A Beginners guide for novice investors -5; Know why most of the value investors use P/E ratio to select stocks
Most of the investors who are concerned about companies’ financial statements are always eager to watch the key ratios in the statement. There is always a confusion in the beginner investors who are trying to enter the market that what really does Price to Earnings(P/E) ratios determined. Today, we’ll be discussing the concept behind the P/E and how is it useful for the investors.
What is PRICE TO EARNING RATIO (P/E)?
Let’s first describe what the term P/E elucidates? In a layman language, price to earnings ratio shows how much an investor is willing to pay for a share in a company. Investopedia has described this term as the ratio for valuing a company that measures its current share price relative to its per-share earnings (EPS). It is a premium paid by investors over its earning.

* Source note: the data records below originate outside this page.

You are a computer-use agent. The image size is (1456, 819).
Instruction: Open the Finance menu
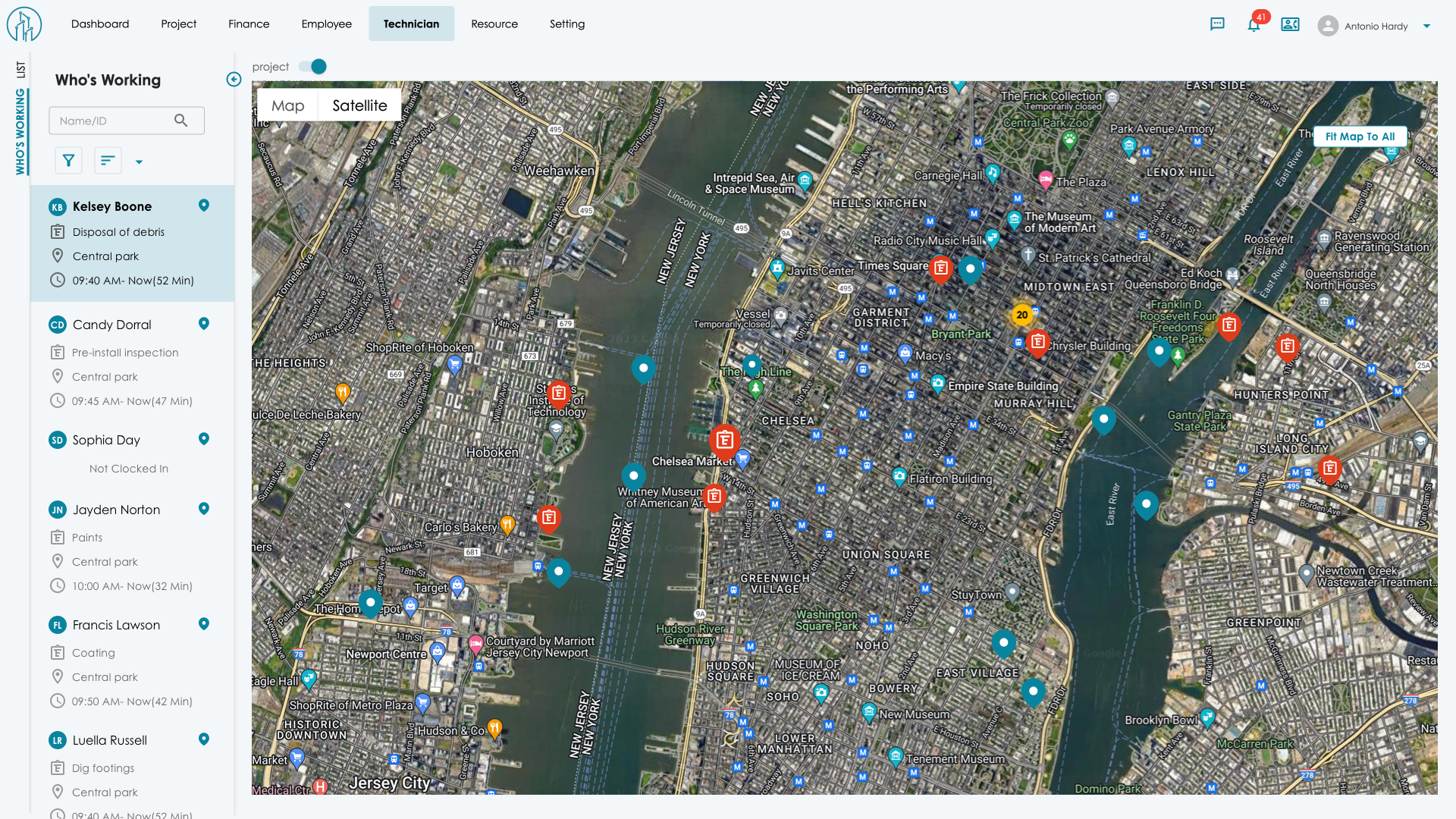point(249,24)
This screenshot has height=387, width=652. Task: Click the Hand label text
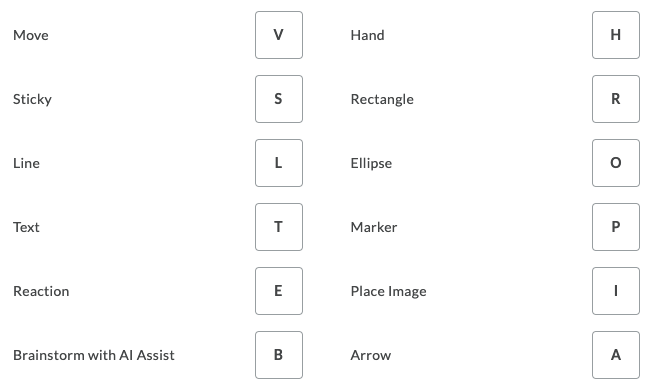368,35
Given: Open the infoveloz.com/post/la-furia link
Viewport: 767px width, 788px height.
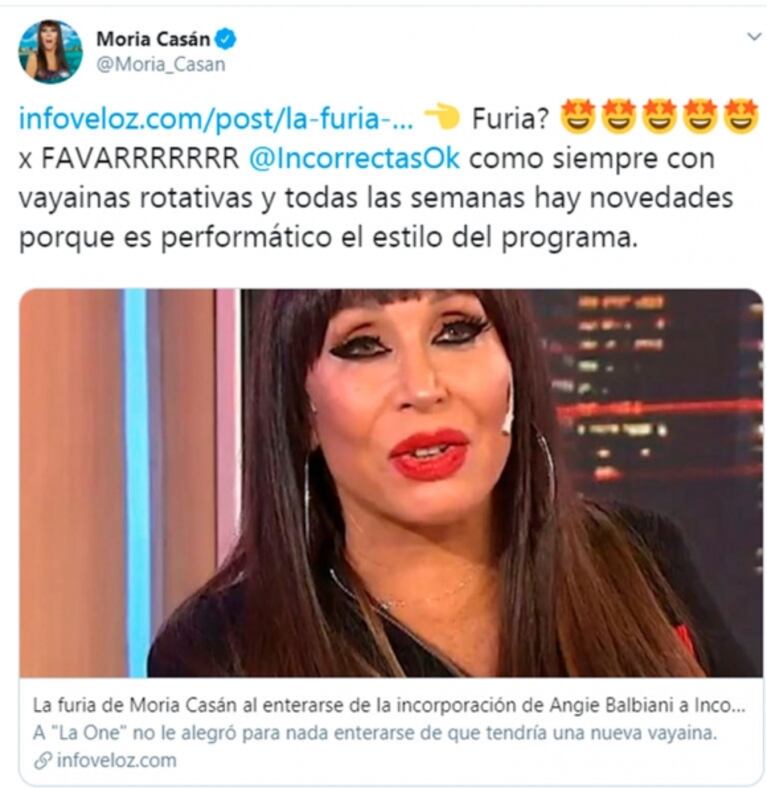Looking at the screenshot, I should 216,119.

Price to earnings ratio is derived by dividing the current share price by earning per share. Well, we don’t need to panic how to calculate; the company's financial statement provides us a ready meal, we just need to consume it. There might be another question why does anyone want to pay the premium price?
What P/E ratio shows?
Essentially a P/E ratio reflects the earning potential of a company in the eyes of investors. It is also an expectation of investors where the company growth will be in the future. It is one of the most interesting ratios used to compare the price and the value of a particular stock. Higher the P/E ratio, the more premium is the stock and vice versa but it doesn’t necessarily mean the stock is expensive. It simply indicates the investor's willingness to pay a premium to hold the stock.
Okay, let me simplify this with our daily life situation. Suppose you went to grocery shop to buy some onions and you were intending to buy 1 kg at a market price of 45 per kg. You asked the shopkeeper a price, but it has already increased to Rs 50. In the meantime, you heard some other customers discussing that the price of onion might reach up to Rs 70 per kg. Even you think of some other conditions which might push the price to that level. Now, you decide to take a whole 20 kg bag and hold it so in future if price hike you don’t need to pay more. This was just a simple explanation of why someone wants to pay a premium. The same scenario applies to the stock market. If an investor can see the future superior growth and potential, effective business models with effective utilization of assets, and stable and visible profitability of the company, he/ she is happy to pay the premium. This leads the price of that stock to rise making it overvalued.
Should we prefer high or a low P/E ratio:
The low P/E ratio indicates a lack of visibility of the earnings of a company and low potential or degrowth prospects of the company. So, what is the acceptable P/E ratio? Higher might make the stock riskier as the price is overvalued whereas lower might not give desirable return to the investors.
Usually, a stock’s P/E ratio should move in line with its own industry and global peers. It also usually moves in a rangebound fashion to its own historical PE multipliers. If there is a major divergence from its industrial P/E we need to do some more investigation. We calculate the industry PE ratio by dividing the current market price of sector index by earnings per share of stocks comprising of the index. Especially, tech companies that grow faster than average typically have a higher P/E ratio.
There is no thumb rule to determine the exact number to consider good or bad PE ratio but arguable P/E of five or less is not a remarkable bargain. A very high PE is not necessarily a warning sign that expectations have become too high. If the company can meet the expectation of investors than their price can hike more further even the PE is high. So, the effective way to use PE is by comparing it with its industrial average. Well, PE is a good indicator to take a decision for investing but it should be aligned with other ratios and information in a financial statement.
All else being equal, a share price drop should make a stock more attractive to potential investors. In the long term, share price tends to follow earning per share, but in the short-term prices bounce around in response to short term factors. So, the market correction or deep can be an opportunity to pick the best stock at a bargain price.